■ **Directive a**: In the discussion excerpt below, condense the paragraph beginning "It's possible they could try to be something of a bridge" into a bulleted list that keeps its main points.

-- Excerpt to read follows --

During the war nobody knew about the Holocaust, but I agree with that, the Nazis didn't tell the Germans what they were doing to Jews.
 

Chapman

Donor
It's possible they could try to be something of a bridge between the UK and Germany, depending on how exact events flow. I don't realistically see them joining Nazi Germany, less for the fact that they would be concerned by the racist aspects of the regime and more for the fact that there would be too much bad blood from WW1. A large part of Hitler's rhetoric was about how the Allied powers humiliated Germany, how they broke Germany down and tried to neuter their nation. If somehow the US went fascist in between WW1 and WW2 without impacting Hitler's rise to power, I see it as possible that he could soften his rhetoric towards the Americans but still unlikely that they would be allies. As has been noted the links between the US and the UK were much deeper and more meaningful for much of the nation, while relations with Germany are lukewarm at best. It's also possible that, as major fascist powers, they could agree the Soviets are the much bigger threat and join together against them. So long as the Nazis don't try to dominate western Europe, they have the chance to actually impose lebensraum on the east.
 
I seriously doubt it.

Isolationism is possible but Germany is just so freaking overwhelimingly agressive and allied to Japan thats the same that it would most likely lead to the US being their enemy.
 
Wouldn’t a fascist USA conquer Canada or Mexico or both?

-- Excerpt to read concluded --
-- Material provided follows --

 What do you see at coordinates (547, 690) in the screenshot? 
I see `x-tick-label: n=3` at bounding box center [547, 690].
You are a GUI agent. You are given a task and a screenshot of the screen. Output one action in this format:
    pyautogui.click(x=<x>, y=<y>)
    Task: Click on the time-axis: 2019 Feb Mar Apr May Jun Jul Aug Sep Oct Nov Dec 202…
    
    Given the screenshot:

-- Material provided concluded --
-- Material provided follows --

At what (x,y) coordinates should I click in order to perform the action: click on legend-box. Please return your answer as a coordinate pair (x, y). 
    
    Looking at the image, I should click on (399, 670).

-- Material provided concluded --
-- Material provided follows --

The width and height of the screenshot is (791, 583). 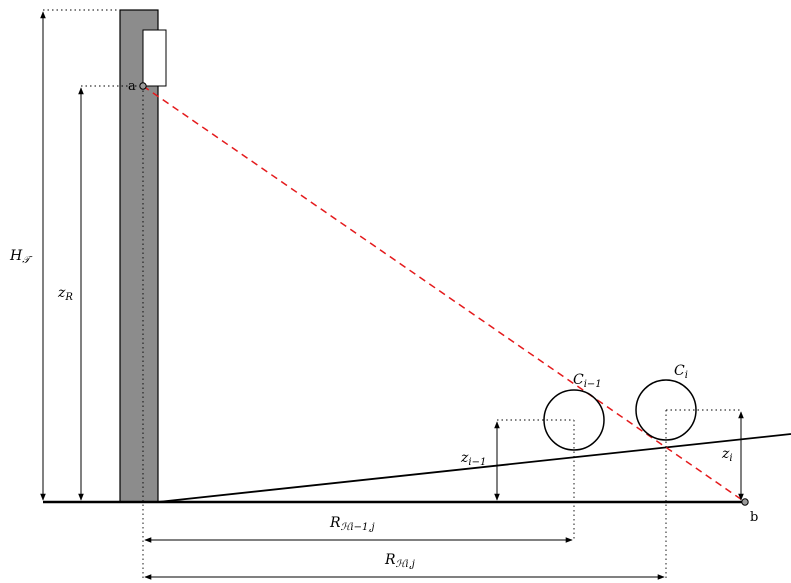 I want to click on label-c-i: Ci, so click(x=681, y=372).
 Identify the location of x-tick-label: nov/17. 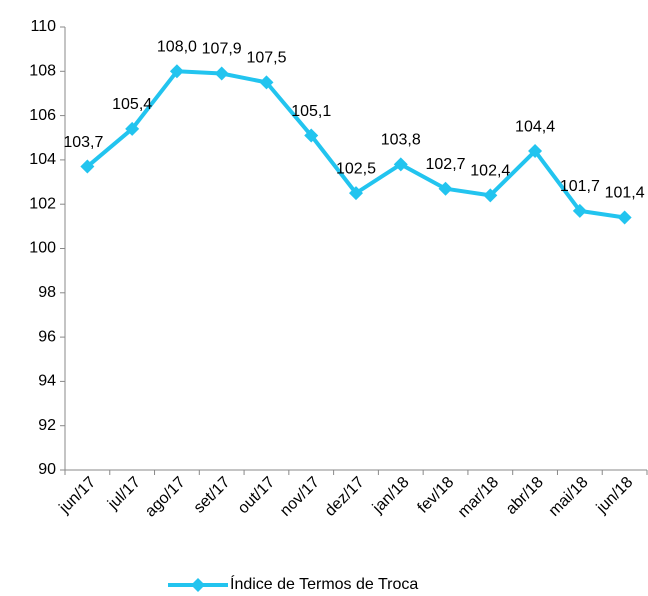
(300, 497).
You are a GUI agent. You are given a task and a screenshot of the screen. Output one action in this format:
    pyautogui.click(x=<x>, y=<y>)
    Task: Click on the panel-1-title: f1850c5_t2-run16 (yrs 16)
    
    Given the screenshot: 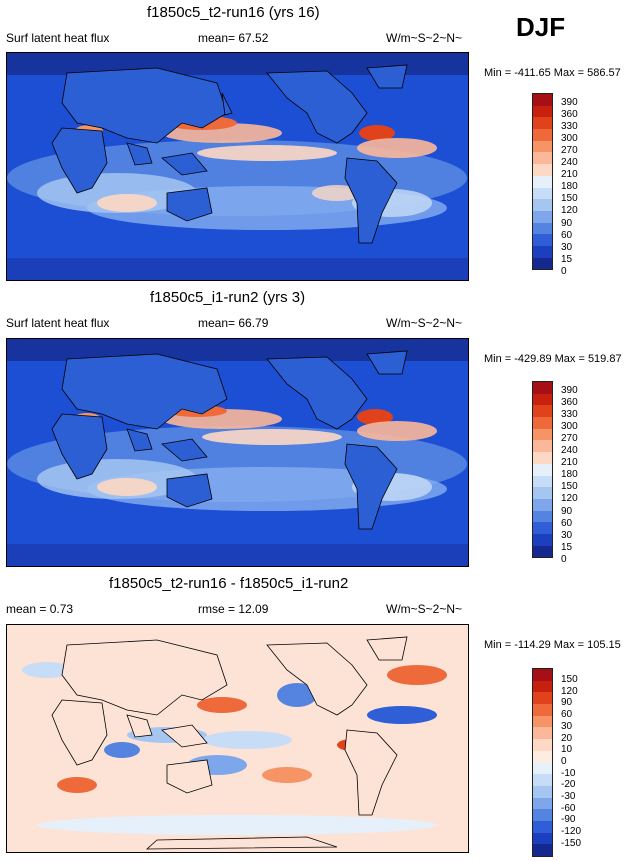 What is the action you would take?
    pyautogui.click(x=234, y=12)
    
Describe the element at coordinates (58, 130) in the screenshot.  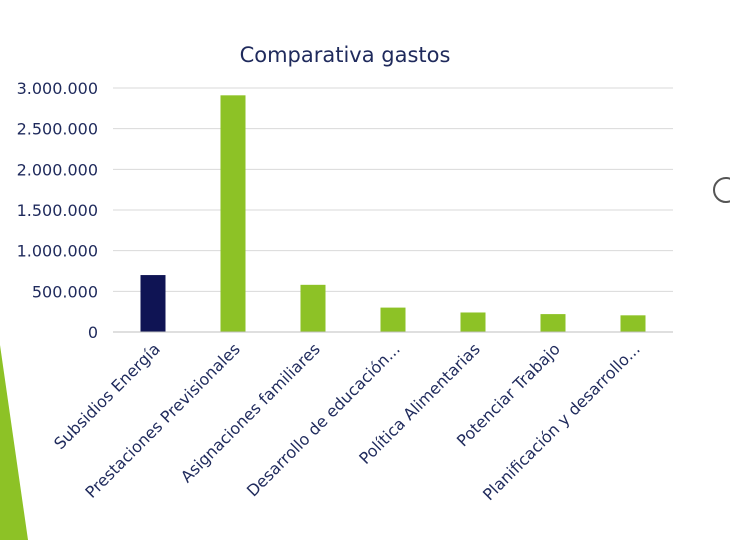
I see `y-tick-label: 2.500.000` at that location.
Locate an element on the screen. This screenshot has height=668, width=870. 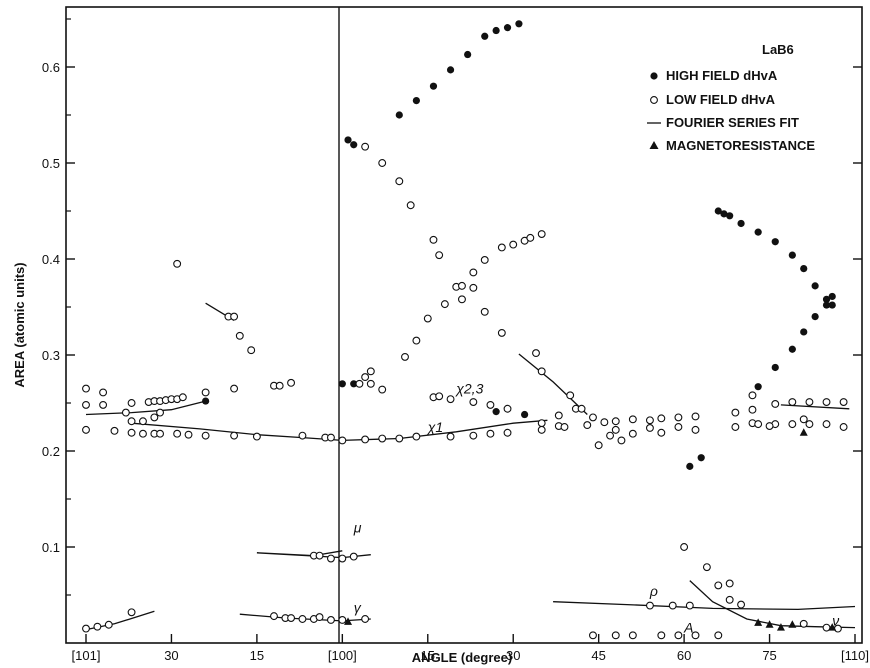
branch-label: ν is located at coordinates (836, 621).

-- Material provided concluded --

■ **Directive b**: Return the lines of the records starting at the line that contains "Locate an element" and ending at the line that contains "branch-label: ν is", without the pictures.

■ **Your solution a**:
- They might serve as a bridge between the UK and Germany, depending on how events unfold.
- Joining Nazi Germany seems unlikely. This is less because of the regime's racism than because of bad blood from WW1. Much of Hitler's rhetoric was about the Allied powers humiliating Germany and breaking it down.
- If the US went fascist between the wars without affecting Hitler's rise, he might soften his rhetoric toward Americans, but an alliance would still be unlikely.
- The links between the US and the UK ran much deeper than the lukewarm relations with Germany.
- As major fascist powers, they might agree that the Soviets are the bigger threat and join against them.
- As long as the Nazis don't try to dominate western Europe, they could impose lebensraum on the east.

■ **Your solution b**:
Locate an element on the screen. This screenshot has height=668, width=870. 
branch-label: ν is located at coordinates (836, 621).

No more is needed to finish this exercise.